Visualizing Instrumental Data from the Command Line

Published in

Expected Behavior Blog

6 min readFeb 4, 2020

Nathan recently pulled some shenanigans to get weird data into Instrumental. I thought it would be fun, instead, to take Instrumental data and put it in a weird place. Enter Sampler:

Sampler is a tool for shell commands: execution, visualization, and alerting. Configured with a simple YAML file.

The main page has loads of examples and instructions for getting started.

I first installed it via brew.

brew cask install sampler

Then, after playing with some of the examples, I started digging into the Instrumental API. Sampler expects a single numerical data point from the sample script in the config file. Instrumental’s metric data API endpoint returns something like this:

{
  "version": 2,
  "flags": 0,
  "response": {
    "metrics": [
      {
        "id": "test.gauge_metric",         // The name of the metric
        "project_id": 1,                   // The integer id associated with your project
        "type": "gauge",                   // The type you've reported as the metric
        "created_at": 1326493549,          // When you first reported the metric
        "updated_at": 1326729988,          // When you last updated the metric
        "expression": "test.gauge_metric", // Expression used to retrieve metric
        "name": "test.gauge_metric",       // Name derived from expression of metric
        "values": {            // Datapoints
          "start": 1326728400, // The beginning of the time series
          "stop": 1326730200,  // The end of the time series
          "resolution": 60,    // The requested resolution of the time series
          "duration": 1800,    // The requested duration of the time series
          "data": [
            {
              "s": 4675616.0,         // The sum of datapoints at this moment
              "c": 94742,             // The count of datapoints at this moment
              "a": 49.351037554622025 // Average (sum/count)
            },
            // ... Above hash repeats over duration
          ]
        }
      }
    ]
  }
}

By default, the response payload will span 30 minutes and contains a data point object for each minute in that time span.

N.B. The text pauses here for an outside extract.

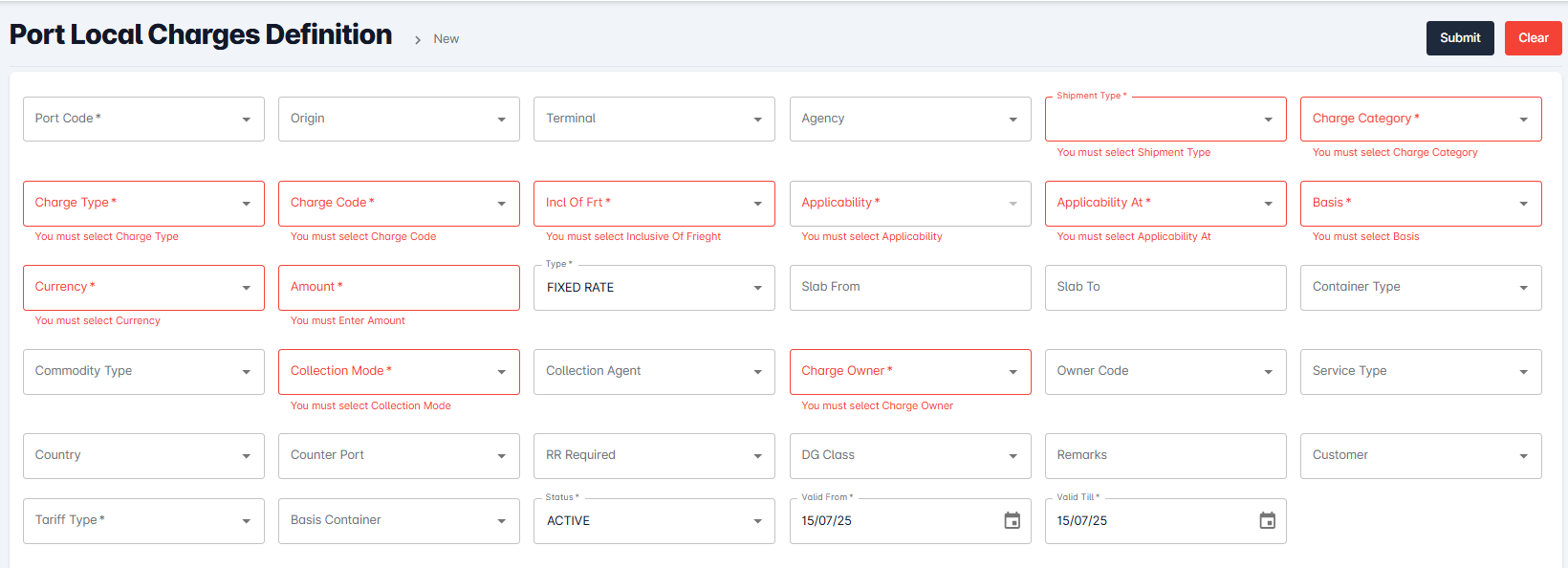The image size is (1568, 568).
Task: Click into the Remarks text field
Action: point(1165,455)

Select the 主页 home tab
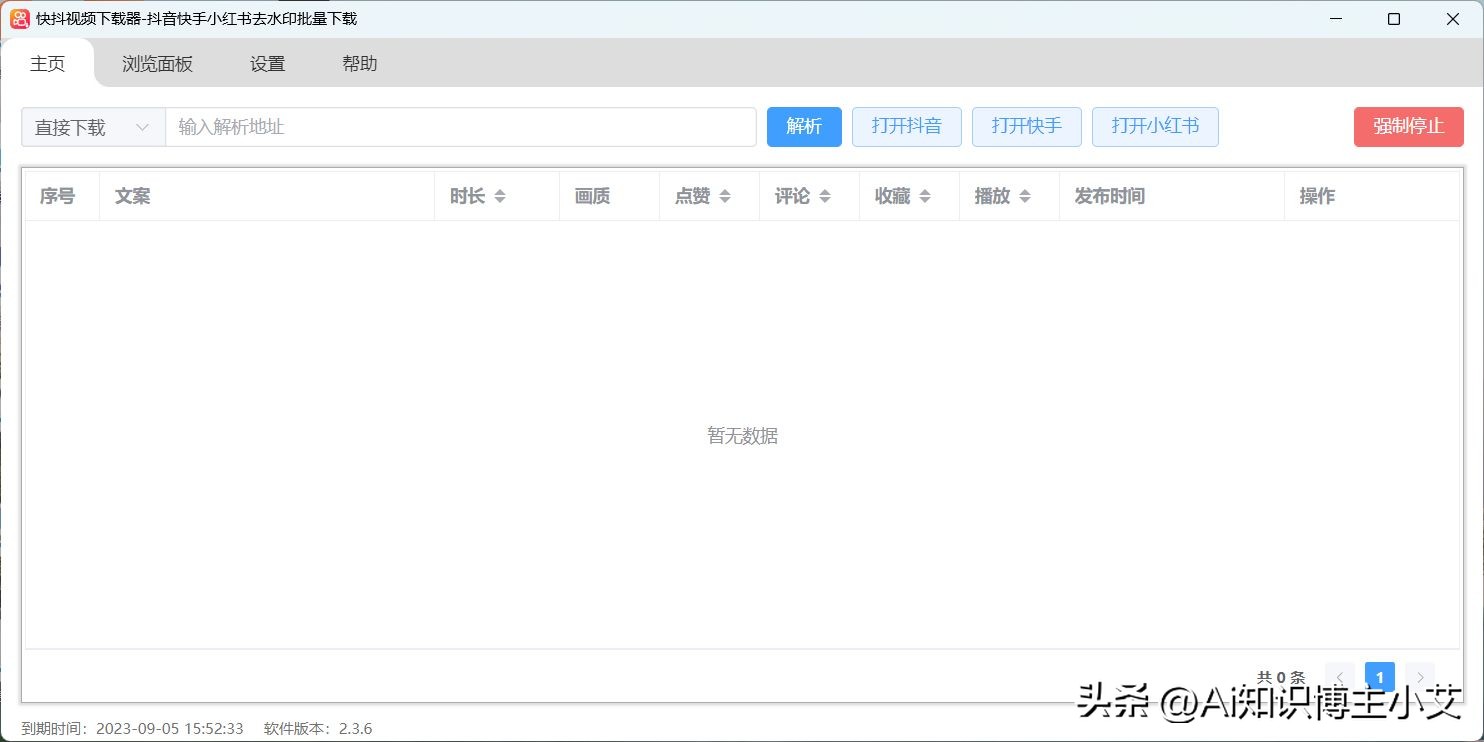tap(47, 63)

The last data point is for the current minute and is updated throughout the minute, so, to have an accurate graph, I left that point off and focused on the 29th data point. Depending on the data, I’ll want s, c, or a from that data point. To parse the JSON response I used jq:

brew install jq

After some reading and testing, I came up with the command to pull out the relevant data point:

jq '.response.metrics[0].values.data[29].a // 0'

The jq filter above will pull out the s (sum) value on the 29th data point and if it happens to be null it will return 0 instead (which is the default behavior for Instrumental).

So putting it all together we get something like this to pull average cpu across all instances. This data is provided by the Instrumentald agent.

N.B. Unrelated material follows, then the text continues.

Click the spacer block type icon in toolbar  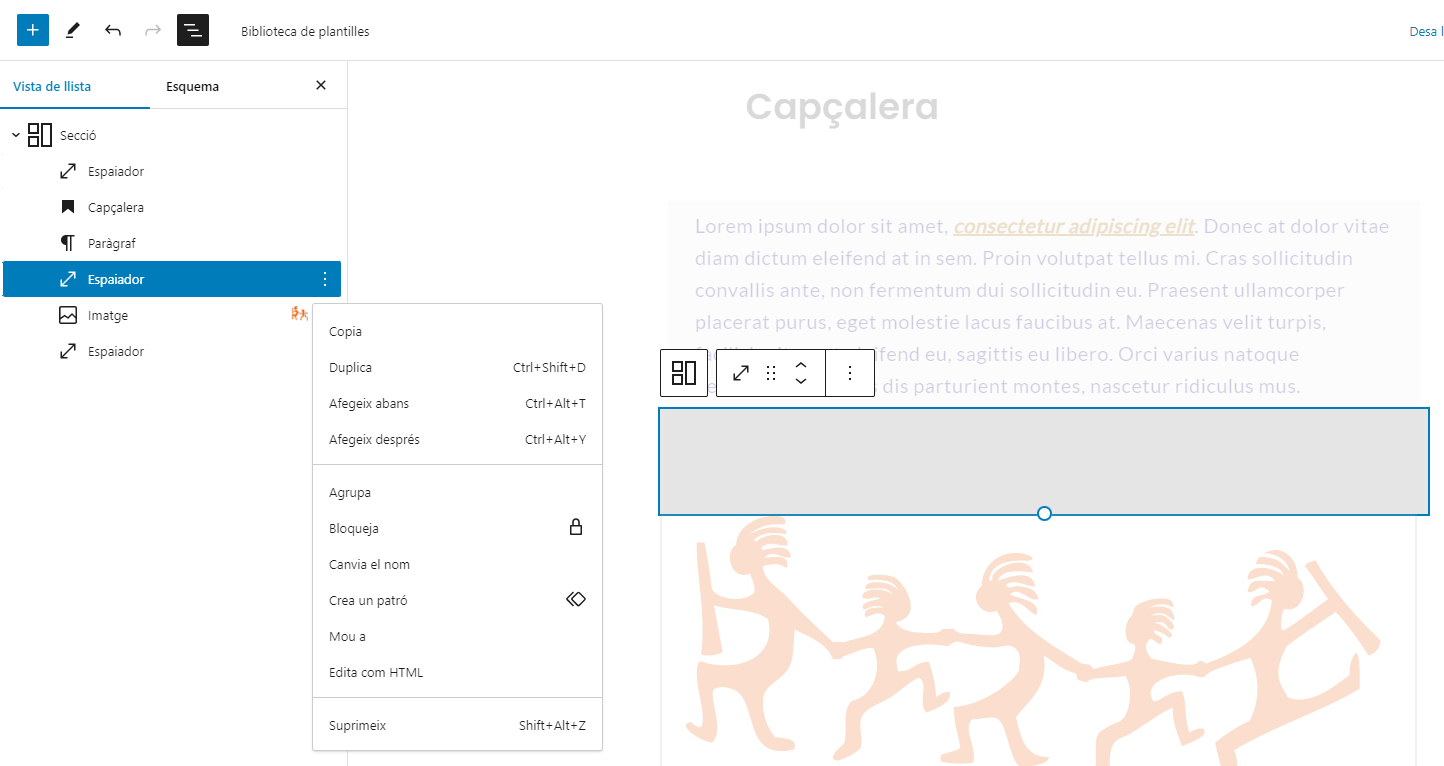point(741,373)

curl -s -H 'X-Instrumental-Token: <token>' 'https://instrumentalapp.com/api/2/metrics/ts_average(system.*.cpu.usage_user)' | jq '.response.metrics[0].values.data[29].a // 0'

Next, I put that curl request into a Sampler config file as the sample directive and added some variables to make it a little easier to write and make it so the token can be provided as a command-line parameter:

#sampler.yml
variables:
    token: <token>
    url: https://instrumentalapp.com/api/2/metrics
runcharts:
  - title: Avg CPU
    position: [[0, 0], [79, 20]]
    rate-ms: 20000
    legend:
        enabled: true
        details: true
    scale: 0
    items:
      - label: user%
        sample: 'curl -s -H ''X-Instrumental-Token: ''$token $url/ts_average\(*.cpu.usage_user\) | jq ''.response.metrics[0].values.data[29].a // 0'''
  - title: Avg Memory
    position: [[0, 20], [79, 19]]
    rate-ms: 20000
    legend:
        enabled: true
        details: false
    scale: 0
    items:
      - label: used%
        sample: 'curl -s -H ''X-Instrumental-Token: ''$token $url/ts_average\(*.memory.used_percent\) | jq ''.response.metrics[0].values.data[29].a // 0'''
      - label: available%
        sample: 'curl -s -H ''X-Instrumental-Token: ''$token $url/ts_average\(*.memory.available_percent\) | jq ''.response.metrics[0].values.data[29].a // 0'''

To run this, you’ll need to specify the config file and pass in your project token on the command line, like this:

sampler -c sampler.yml -e token=your_token_here

And then, you’ll get cool graphs like these!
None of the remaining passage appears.